◆ Data to process ◆
______________________________
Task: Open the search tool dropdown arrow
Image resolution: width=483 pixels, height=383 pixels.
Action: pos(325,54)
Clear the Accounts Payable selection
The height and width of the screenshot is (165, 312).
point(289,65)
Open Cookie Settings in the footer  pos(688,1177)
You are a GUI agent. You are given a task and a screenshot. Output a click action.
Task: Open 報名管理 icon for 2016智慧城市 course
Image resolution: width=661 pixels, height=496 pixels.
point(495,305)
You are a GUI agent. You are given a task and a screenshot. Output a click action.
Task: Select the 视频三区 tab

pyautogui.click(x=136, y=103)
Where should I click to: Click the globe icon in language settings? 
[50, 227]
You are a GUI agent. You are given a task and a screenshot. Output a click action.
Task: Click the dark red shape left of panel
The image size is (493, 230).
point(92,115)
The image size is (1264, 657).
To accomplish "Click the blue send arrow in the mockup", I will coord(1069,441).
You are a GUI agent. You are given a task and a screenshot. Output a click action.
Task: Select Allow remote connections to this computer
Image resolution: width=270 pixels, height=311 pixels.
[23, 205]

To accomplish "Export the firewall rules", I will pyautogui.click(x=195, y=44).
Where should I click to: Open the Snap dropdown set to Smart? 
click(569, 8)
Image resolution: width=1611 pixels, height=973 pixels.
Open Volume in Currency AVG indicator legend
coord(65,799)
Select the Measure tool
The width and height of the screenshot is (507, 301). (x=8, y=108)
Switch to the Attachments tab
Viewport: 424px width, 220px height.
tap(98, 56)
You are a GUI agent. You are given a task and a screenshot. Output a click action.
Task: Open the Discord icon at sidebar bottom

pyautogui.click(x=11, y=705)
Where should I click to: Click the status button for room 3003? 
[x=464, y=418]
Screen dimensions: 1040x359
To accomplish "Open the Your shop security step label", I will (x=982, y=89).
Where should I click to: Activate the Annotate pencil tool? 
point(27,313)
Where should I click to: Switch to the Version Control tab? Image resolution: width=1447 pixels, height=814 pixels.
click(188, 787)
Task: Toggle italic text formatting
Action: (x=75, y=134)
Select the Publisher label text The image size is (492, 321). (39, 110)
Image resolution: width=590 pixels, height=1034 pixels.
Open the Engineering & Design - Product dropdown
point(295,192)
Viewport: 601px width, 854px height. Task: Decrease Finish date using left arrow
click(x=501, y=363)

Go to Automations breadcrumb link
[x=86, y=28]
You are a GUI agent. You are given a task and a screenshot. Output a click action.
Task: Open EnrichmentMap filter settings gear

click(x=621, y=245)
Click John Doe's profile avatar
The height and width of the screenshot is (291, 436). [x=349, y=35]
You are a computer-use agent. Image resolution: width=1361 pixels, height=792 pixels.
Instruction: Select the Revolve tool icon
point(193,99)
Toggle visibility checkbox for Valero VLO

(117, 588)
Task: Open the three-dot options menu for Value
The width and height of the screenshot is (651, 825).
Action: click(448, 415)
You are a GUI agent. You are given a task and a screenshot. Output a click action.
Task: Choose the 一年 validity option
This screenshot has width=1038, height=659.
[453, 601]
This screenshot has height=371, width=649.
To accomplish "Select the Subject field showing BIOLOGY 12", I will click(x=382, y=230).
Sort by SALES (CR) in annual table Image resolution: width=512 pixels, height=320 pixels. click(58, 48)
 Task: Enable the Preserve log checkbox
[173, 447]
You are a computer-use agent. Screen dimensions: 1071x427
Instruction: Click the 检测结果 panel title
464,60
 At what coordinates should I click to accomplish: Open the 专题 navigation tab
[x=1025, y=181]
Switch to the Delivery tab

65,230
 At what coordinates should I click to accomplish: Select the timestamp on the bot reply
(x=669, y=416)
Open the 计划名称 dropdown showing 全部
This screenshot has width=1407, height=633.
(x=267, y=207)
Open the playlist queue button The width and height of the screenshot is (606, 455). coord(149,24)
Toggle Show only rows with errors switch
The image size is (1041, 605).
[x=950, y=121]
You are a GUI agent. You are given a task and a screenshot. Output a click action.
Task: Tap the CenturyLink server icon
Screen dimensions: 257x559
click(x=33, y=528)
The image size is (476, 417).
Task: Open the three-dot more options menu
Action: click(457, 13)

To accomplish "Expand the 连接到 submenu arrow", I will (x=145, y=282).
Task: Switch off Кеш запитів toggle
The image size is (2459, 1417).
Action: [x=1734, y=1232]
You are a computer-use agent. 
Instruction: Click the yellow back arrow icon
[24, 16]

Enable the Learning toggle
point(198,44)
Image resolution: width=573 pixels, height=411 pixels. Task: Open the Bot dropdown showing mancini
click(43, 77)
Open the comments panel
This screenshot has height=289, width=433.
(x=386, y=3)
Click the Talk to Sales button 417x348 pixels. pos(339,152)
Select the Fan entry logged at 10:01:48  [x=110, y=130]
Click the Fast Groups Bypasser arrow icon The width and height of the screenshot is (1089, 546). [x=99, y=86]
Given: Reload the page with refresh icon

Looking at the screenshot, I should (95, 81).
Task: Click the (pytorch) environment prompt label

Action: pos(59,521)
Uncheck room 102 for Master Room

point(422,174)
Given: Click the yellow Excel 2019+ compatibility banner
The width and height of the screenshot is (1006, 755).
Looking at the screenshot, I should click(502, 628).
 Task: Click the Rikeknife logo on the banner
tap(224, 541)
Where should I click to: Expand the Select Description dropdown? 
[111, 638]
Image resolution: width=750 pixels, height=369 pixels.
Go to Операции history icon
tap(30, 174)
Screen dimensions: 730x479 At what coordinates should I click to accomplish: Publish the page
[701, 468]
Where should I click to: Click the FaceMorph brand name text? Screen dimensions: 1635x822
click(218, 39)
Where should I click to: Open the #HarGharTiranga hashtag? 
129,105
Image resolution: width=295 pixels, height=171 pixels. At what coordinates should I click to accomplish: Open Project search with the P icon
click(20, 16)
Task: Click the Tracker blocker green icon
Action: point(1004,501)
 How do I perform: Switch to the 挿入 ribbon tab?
______________________________
◆ Stated problem ◆
Reproduce every line of the material above verbatim.

◆ Result of this exercise ◆
Task: Open the search tool dropdown arrow
Image resolution: width=483 pixels, height=383 pixels.
Action: pos(325,54)
Clear the Accounts Payable selection
The height and width of the screenshot is (165, 312).
point(289,65)
Open Cookie Settings in the footer  pos(688,1177)
You are a GUI agent. You are given a task and a screenshot. Output a click action.
Task: Open 報名管理 icon for 2016智慧城市 course
Image resolution: width=661 pixels, height=496 pixels.
point(495,305)
You are a GUI agent. You are given a task and a screenshot. Output a click action.
Task: Select the 视频三区 tab

pyautogui.click(x=136, y=103)
Where should I click to: Click the globe icon in language settings? 
[50, 227]
You are a GUI agent. You are given a task and a screenshot. Output a click action.
Task: Click the dark red shape left of panel
The image size is (493, 230).
point(92,115)
The image size is (1264, 657).
To accomplish "Click the blue send arrow in the mockup", I will coord(1069,441).
You are a GUI agent. You are given a task and a screenshot. Output a click action.
Task: Select Allow remote connections to this computer
Image resolution: width=270 pixels, height=311 pixels.
[23, 205]

To accomplish "Export the firewall rules", I will pyautogui.click(x=195, y=44).
Where should I click to: Open the Snap dropdown set to Smart? 
click(569, 8)
Image resolution: width=1611 pixels, height=973 pixels.
Open Volume in Currency AVG indicator legend
coord(65,799)
Select the Measure tool
The width and height of the screenshot is (507, 301). (x=8, y=108)
Switch to the Attachments tab
Viewport: 424px width, 220px height.
tap(98, 56)
You are a GUI agent. You are given a task and a screenshot. Output a click action.
Task: Open the Discord icon at sidebar bottom

pyautogui.click(x=11, y=705)
Where should I click to: Click the status button for room 3003? 
[x=464, y=418]
Screen dimensions: 1040x359
To accomplish "Open the Your shop security step label", I will (x=982, y=89).
Where should I click to: Activate the Annotate pencil tool? 
point(27,313)
Where should I click to: Switch to the Version Control tab? Image resolution: width=1447 pixels, height=814 pixels.
click(188, 787)
Task: Toggle italic text formatting
Action: (x=75, y=134)
Select the Publisher label text The image size is (492, 321). (39, 110)
Image resolution: width=590 pixels, height=1034 pixels.
Open the Engineering & Design - Product dropdown
point(295,192)
Viewport: 601px width, 854px height. Task: Decrease Finish date using left arrow
click(x=501, y=363)

Go to Automations breadcrumb link
[x=86, y=28]
You are a GUI agent. You are given a task and a screenshot. Output a click action.
Task: Open EnrichmentMap filter settings gear

click(x=621, y=245)
Click John Doe's profile avatar
The height and width of the screenshot is (291, 436). [x=349, y=35]
You are a computer-use agent. Image resolution: width=1361 pixels, height=792 pixels.
Instruction: Select the Revolve tool icon
point(193,99)
Toggle visibility checkbox for Valero VLO

(117, 588)
Task: Open the three-dot options menu for Value
The width and height of the screenshot is (651, 825).
Action: click(448, 415)
You are a GUI agent. You are given a task and a screenshot. Output a click action.
Task: Choose the 一年 validity option
This screenshot has width=1038, height=659.
[453, 601]
This screenshot has height=371, width=649.
To accomplish "Select the Subject field showing BIOLOGY 12", I will click(x=382, y=230).
Sort by SALES (CR) in annual table Image resolution: width=512 pixels, height=320 pixels. click(58, 48)
 Task: Enable the Preserve log checkbox
[173, 447]
You are a computer-use agent. Screen dimensions: 1071x427
Instruction: Click the 检测结果 panel title
464,60
 At what coordinates should I click to accomplish: Open the 专题 navigation tab
[x=1025, y=181]
Switch to the Delivery tab

65,230
 At what coordinates should I click to accomplish: Select the timestamp on the bot reply
(x=669, y=416)
Open the 计划名称 dropdown showing 全部
This screenshot has width=1407, height=633.
(x=267, y=207)
Open the playlist queue button The width and height of the screenshot is (606, 455). coord(149,24)
Toggle Show only rows with errors switch
The image size is (1041, 605).
[x=950, y=121]
You are a GUI agent. You are given a task and a screenshot. Output a click action.
Task: Tap the CenturyLink server icon
Screen dimensions: 257x559
click(x=33, y=528)
The image size is (476, 417).
Task: Open the three-dot more options menu
Action: click(457, 13)

To accomplish "Expand the 连接到 submenu arrow", I will (x=145, y=282).
Task: Switch off Кеш запитів toggle
The image size is (2459, 1417).
Action: [x=1734, y=1232]
You are a computer-use agent. 
Instruction: Click the yellow back arrow icon
[24, 16]

Enable the Learning toggle
point(198,44)
Image resolution: width=573 pixels, height=411 pixels. Task: Open the Bot dropdown showing mancini
click(43, 77)
Open the comments panel
This screenshot has height=289, width=433.
(x=386, y=3)
Click the Talk to Sales button 417x348 pixels. pos(339,152)
Select the Fan entry logged at 10:01:48  [x=110, y=130]
Click the Fast Groups Bypasser arrow icon The width and height of the screenshot is (1089, 546). [x=99, y=86]
Given: Reload the page with refresh icon

Looking at the screenshot, I should (95, 81).
Task: Click the (pytorch) environment prompt label

Action: pos(59,521)
Uncheck room 102 for Master Room

point(422,174)
Given: Click the yellow Excel 2019+ compatibility banner
The width and height of the screenshot is (1006, 755).
Looking at the screenshot, I should click(502, 628).
 Task: Click the Rikeknife logo on the banner
tap(224, 541)
Where should I click to: Expand the Select Description dropdown? 
[111, 638]
Image resolution: width=750 pixels, height=369 pixels.
Go to Операции history icon
tap(30, 174)
Screen dimensions: 730x479 At what coordinates should I click to accomplish: Publish the page
[701, 468]
Where should I click to: Click the FaceMorph brand name text? Screen dimensions: 1635x822
click(218, 39)
Where should I click to: Open the #HarGharTiranga hashtag? 
129,105
Image resolution: width=295 pixels, height=171 pixels. At what coordinates should I click to accomplish: Open Project search with the P icon
click(20, 16)
Task: Click the Tracker blocker green icon
Action: point(1004,501)
 How do I perform: Switch to the 挿入 ribbon tab?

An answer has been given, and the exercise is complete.